[[ DATA FOR THE TASK open ]]
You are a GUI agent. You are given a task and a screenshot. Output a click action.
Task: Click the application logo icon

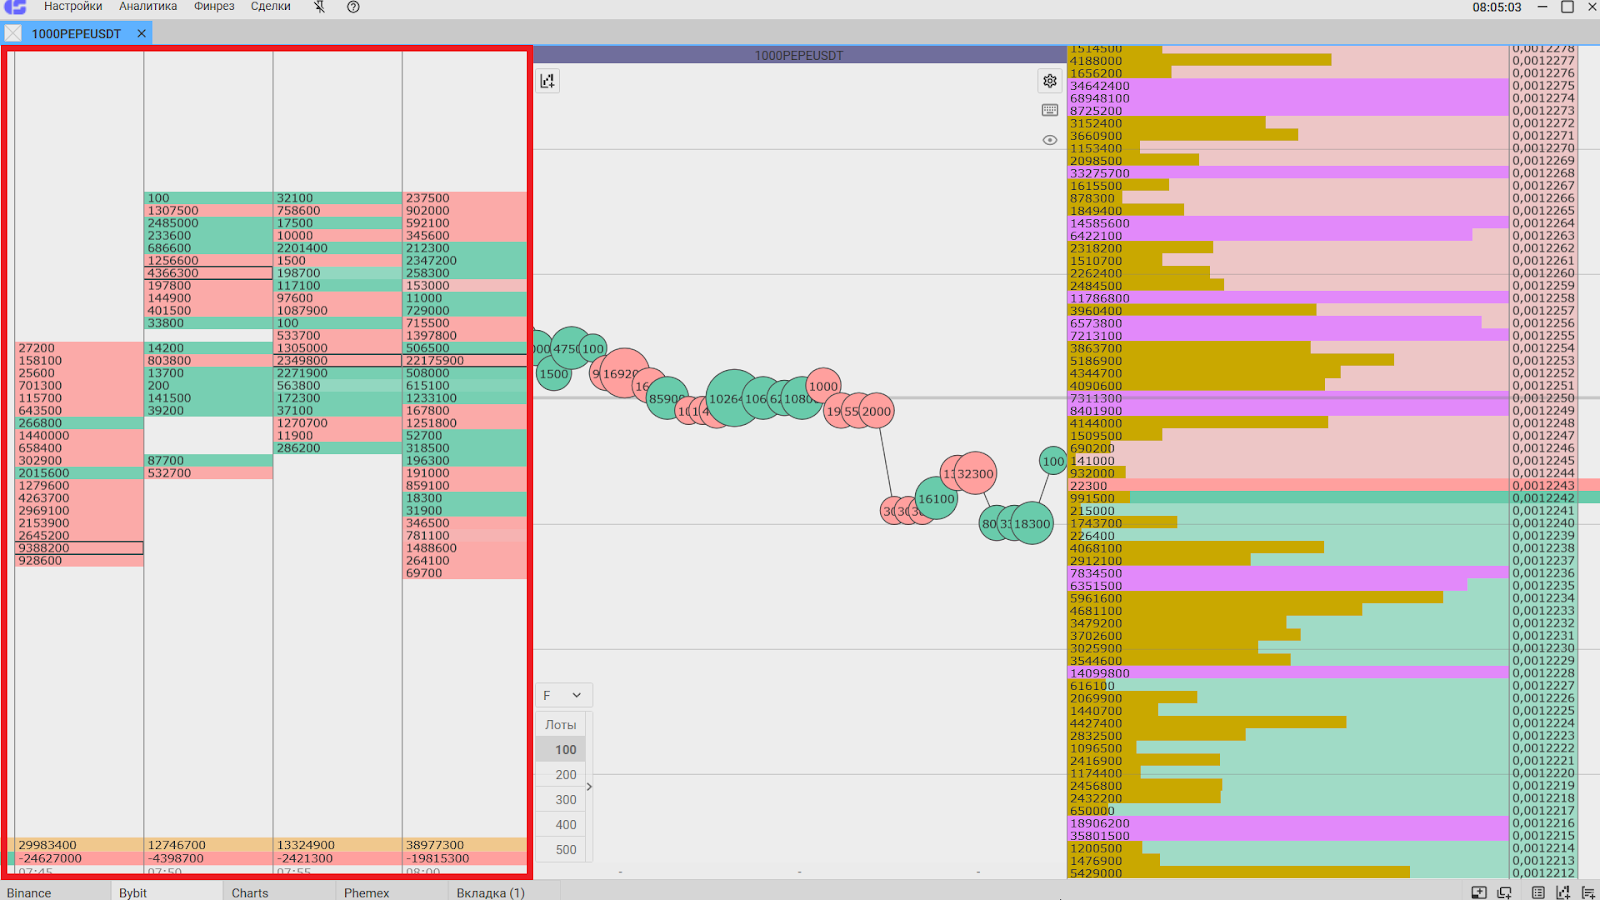[15, 7]
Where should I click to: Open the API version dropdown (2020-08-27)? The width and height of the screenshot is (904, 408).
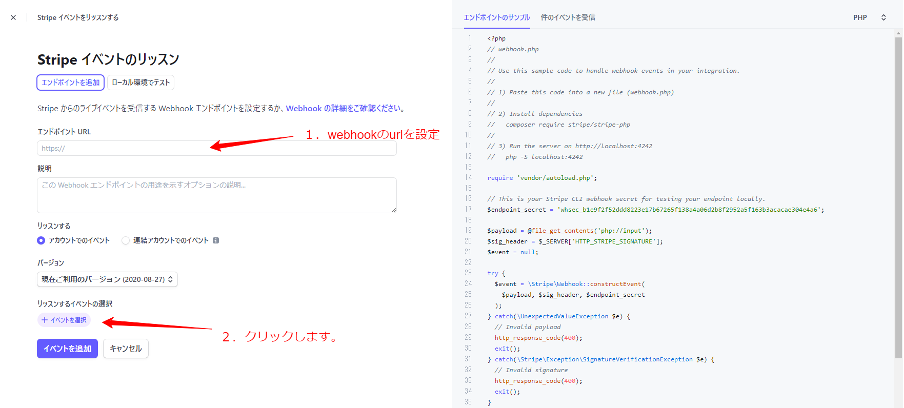107,279
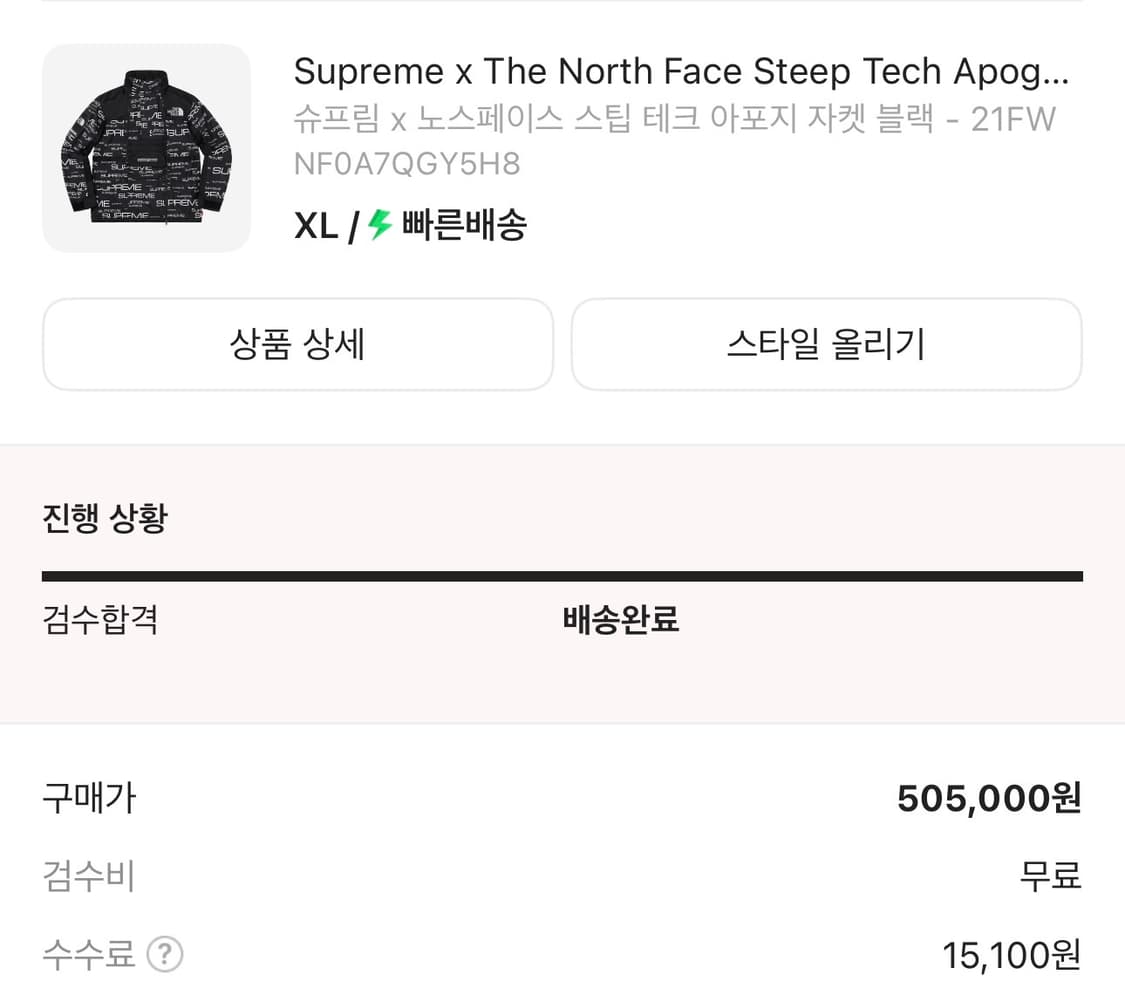The width and height of the screenshot is (1125, 1008).
Task: Click the model number NF0A7QGY5H8
Action: tap(404, 163)
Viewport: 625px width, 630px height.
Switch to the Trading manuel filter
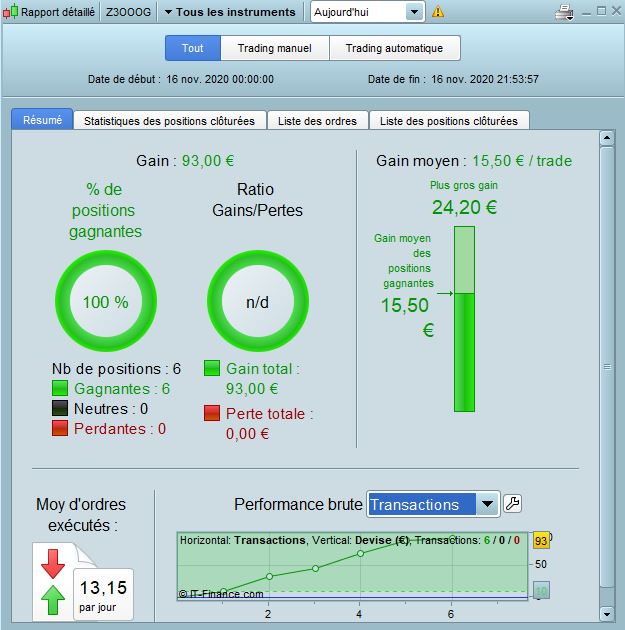point(275,48)
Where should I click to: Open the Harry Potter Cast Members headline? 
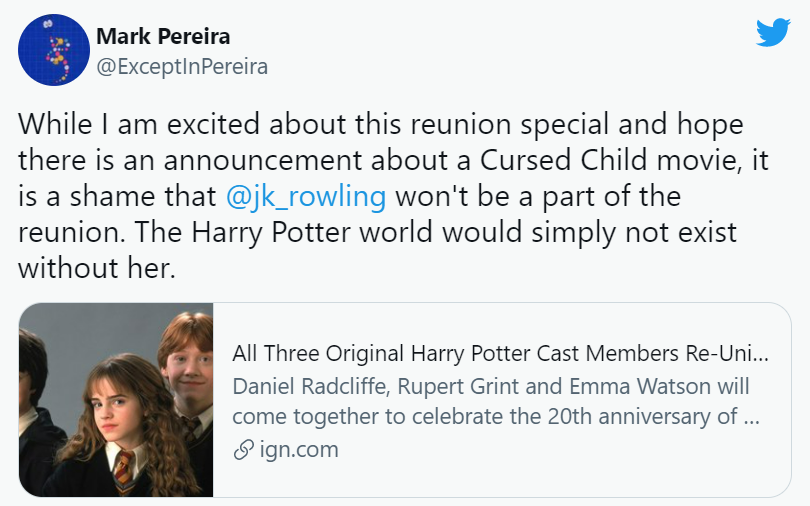coord(500,354)
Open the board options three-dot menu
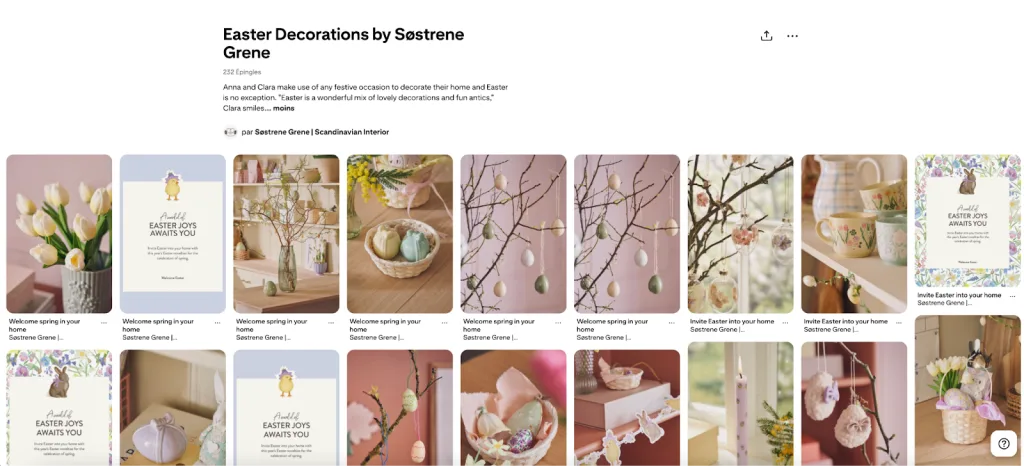Viewport: 1024px width, 466px height. point(792,36)
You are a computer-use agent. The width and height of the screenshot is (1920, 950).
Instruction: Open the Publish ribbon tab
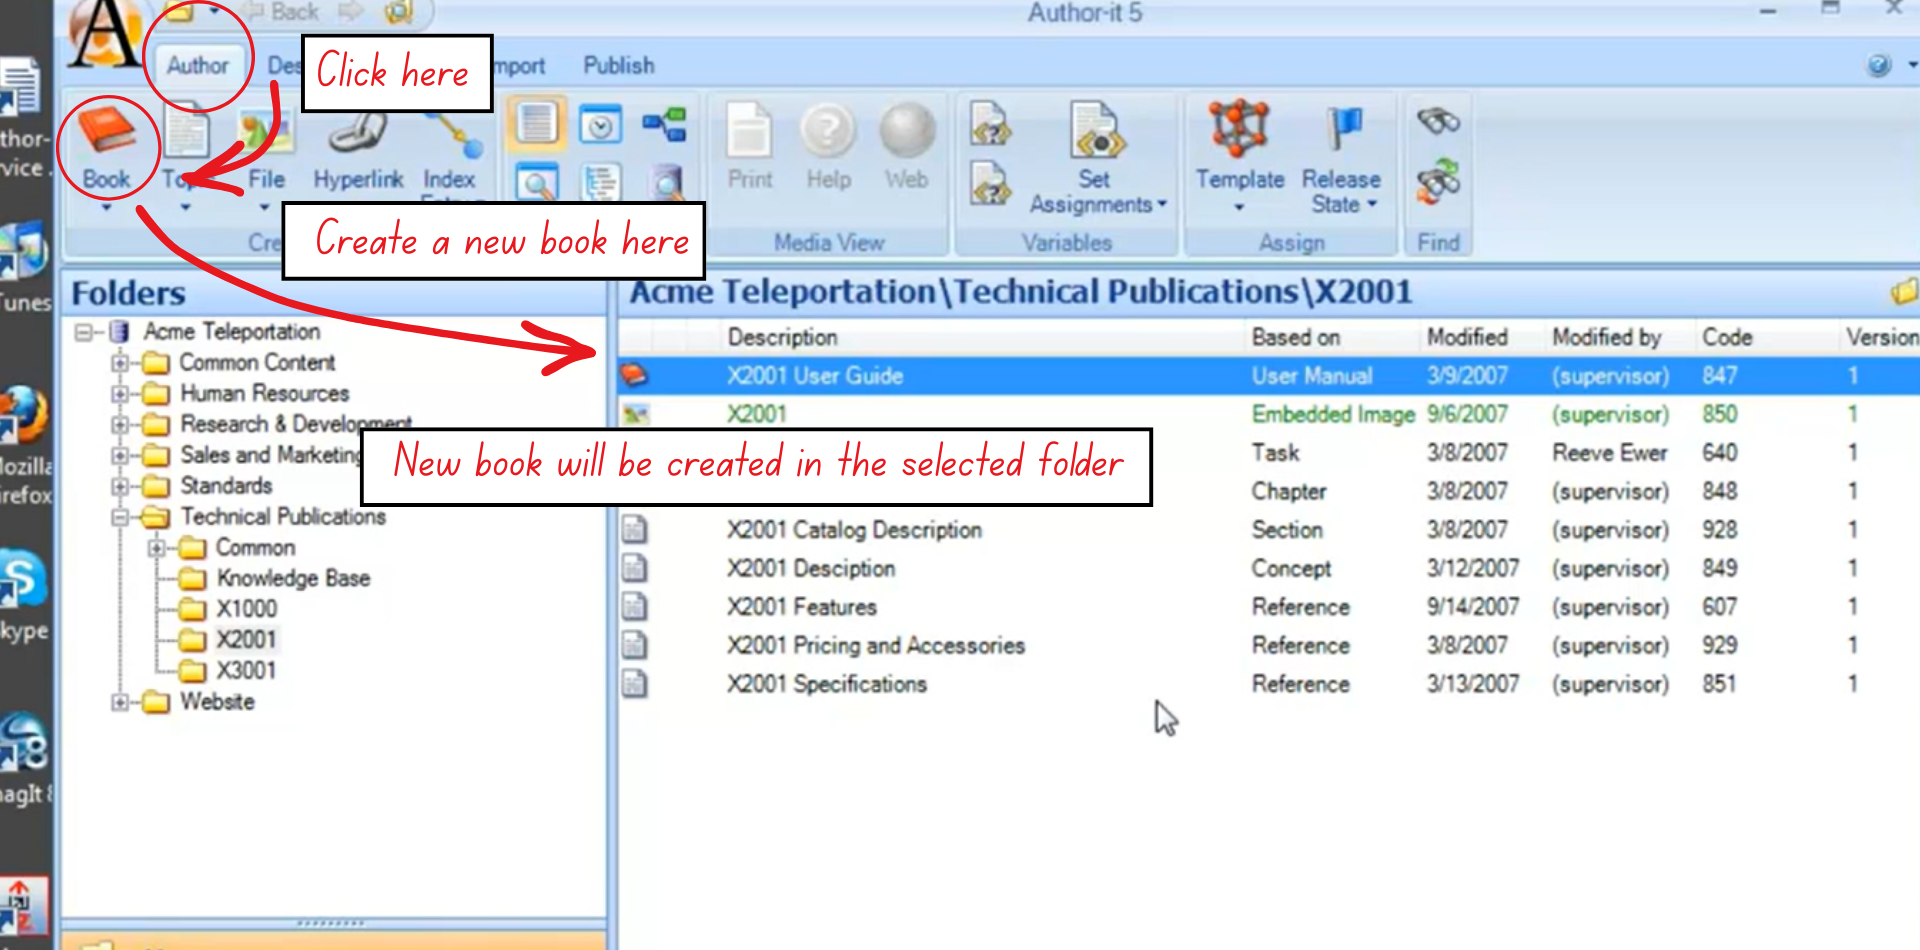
[[ DATA FOR THE TASK closed ]]
EXERCISE GOAL :: State the count of lines in the material above that include "agent", with no other words.

SOLUTION TO THE PROBLEM :: 2